| What you will do |
How many lines of the listing contain the word "Where"? Give only the number.

| Supplied material |
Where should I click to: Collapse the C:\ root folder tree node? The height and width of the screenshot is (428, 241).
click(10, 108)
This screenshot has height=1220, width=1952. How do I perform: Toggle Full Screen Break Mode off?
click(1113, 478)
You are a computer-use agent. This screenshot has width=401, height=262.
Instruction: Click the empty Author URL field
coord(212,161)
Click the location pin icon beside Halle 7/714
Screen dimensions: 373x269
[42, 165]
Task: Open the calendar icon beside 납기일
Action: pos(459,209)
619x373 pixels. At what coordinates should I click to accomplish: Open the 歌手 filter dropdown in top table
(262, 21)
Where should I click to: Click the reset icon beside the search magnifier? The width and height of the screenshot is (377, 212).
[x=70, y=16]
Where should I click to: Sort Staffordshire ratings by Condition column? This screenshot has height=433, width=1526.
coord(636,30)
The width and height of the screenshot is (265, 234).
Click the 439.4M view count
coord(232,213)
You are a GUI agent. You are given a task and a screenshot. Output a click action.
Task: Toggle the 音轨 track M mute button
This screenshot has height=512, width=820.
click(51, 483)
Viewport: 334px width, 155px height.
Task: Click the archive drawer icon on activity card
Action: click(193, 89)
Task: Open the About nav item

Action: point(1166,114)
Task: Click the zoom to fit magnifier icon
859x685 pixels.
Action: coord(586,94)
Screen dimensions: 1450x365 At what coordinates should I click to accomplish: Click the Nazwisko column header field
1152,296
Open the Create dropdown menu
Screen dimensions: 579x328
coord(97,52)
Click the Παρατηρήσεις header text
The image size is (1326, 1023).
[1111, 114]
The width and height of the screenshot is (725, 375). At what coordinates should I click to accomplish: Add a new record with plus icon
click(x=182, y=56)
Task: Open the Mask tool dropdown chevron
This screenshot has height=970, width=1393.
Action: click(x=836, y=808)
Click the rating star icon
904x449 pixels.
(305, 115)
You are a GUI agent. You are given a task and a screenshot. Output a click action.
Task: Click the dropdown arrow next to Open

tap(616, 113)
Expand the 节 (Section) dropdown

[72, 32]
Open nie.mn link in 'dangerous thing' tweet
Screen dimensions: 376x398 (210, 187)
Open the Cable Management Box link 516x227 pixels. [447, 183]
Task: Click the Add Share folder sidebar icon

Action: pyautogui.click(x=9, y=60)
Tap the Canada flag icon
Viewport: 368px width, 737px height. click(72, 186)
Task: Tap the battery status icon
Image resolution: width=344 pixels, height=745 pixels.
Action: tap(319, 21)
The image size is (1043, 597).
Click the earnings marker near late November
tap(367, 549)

| Answer in full |
3